Several years ago, when I was visiting the University of Alaska in Fairbanks, a great debate was raging about how to improve achievement for native Alaskan students. Elementary and secondary school teachers typically found students in Eskimo villages to be slow learners. Multiple efforts to improve their achievement had failed.
Similar stories exist about students in other underrepresented minority groups, leading some people to conclude that these students lack the abilities needed for school success. But do they?
Practical Knowledge and Skills
Studies in Alaska
A group of colleagues and I decided to find out (Grigorenko et al., 2004). Our hypothesis was that children from non-mainstream cultures often bring to school the kinds of knowledge and skills that are relevant to their lives and upbringing. Their teachers, however, fail to recognize this adaptive knowledge. Instead, they assume that the students have other, more school-relevant kinds of background knowledge—and thus they fail to provide the scaffolding the students need to build further learning.
Note that I say kinds, not levels. The students actually may have quite sophisticated levels of knowledge and skills—just not the kinds that their teachers understand. We were told, for example, that many Alaskan Eskimo children are able to travel in the winter from one village to another across miles of frozen tundra on a dogsled. If you or I attempted the same journey, we would not reach our destination alive. We would soon become lost in the hundreds of square miles of frozen tundra that would all look the same to us, and we would perish.
- There's a storm on the way. (correct)
- Winter is almost over.
- It's hard to find food this season.
- It hasn't snowed in a long time.
We based the content of the assessment items on extensive interviews with Yup'ik Native Americans. There are three things of note about the items. First, the items use the same form as items on any standardized test—they're written, objective, and multiple-choice. Second, the items are probably difficult, at least for you and me. They were not particularly difficult for the rural Alaskan students whom we tested. Third, the items are relevant to the conditions in rural Alaskan fishing villages. One might disparage the items as only relevant to life in these villages, but that is the environment in which these students lived. If you lived in such an environment, this knowledge would be relevant to you, and many of the bits of knowledge that now seem vital—and to the people who create standardized tests—might seem quaint indeed.

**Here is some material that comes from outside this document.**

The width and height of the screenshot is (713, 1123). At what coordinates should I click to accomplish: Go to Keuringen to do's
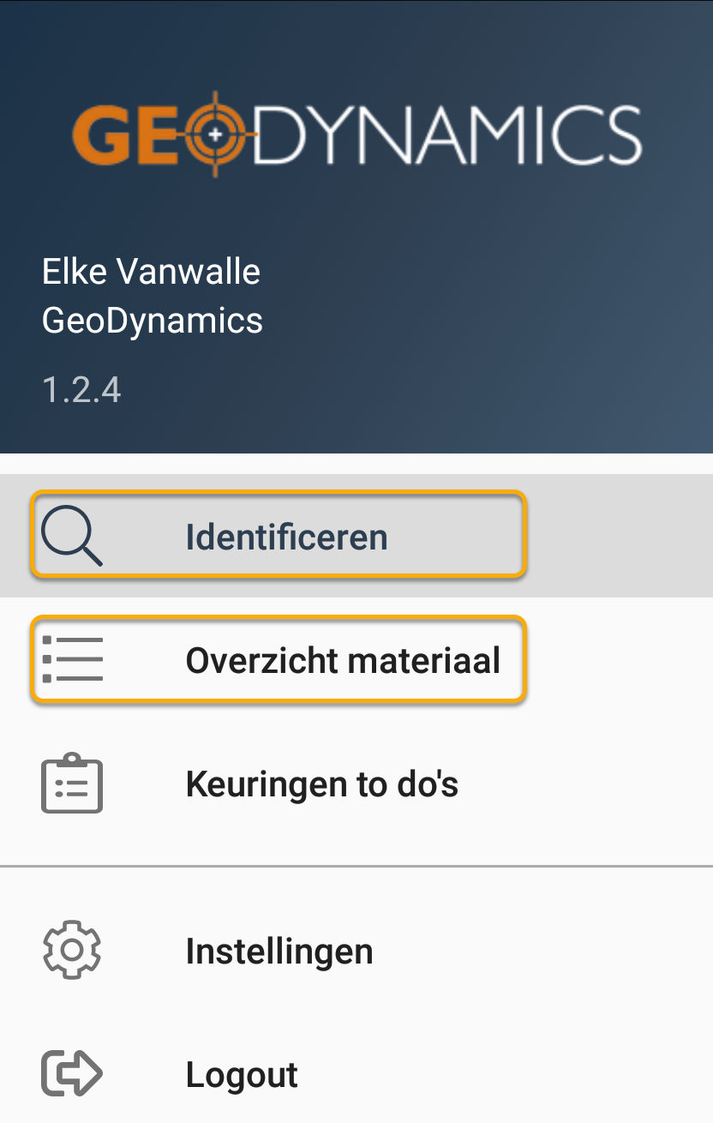tap(321, 784)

The test results showed that the semi-urban students in Dillingham significantly outperformed the rural students on a standard measure of academic knowledge and skills, but the rural students significantly outperformed the semi-urban children on our practically oriented measure. In other words, simple score comparisons—saying that one group performs better on tests than the other—fail to take into account the complexity of the situation. Which students do well depends on what we test.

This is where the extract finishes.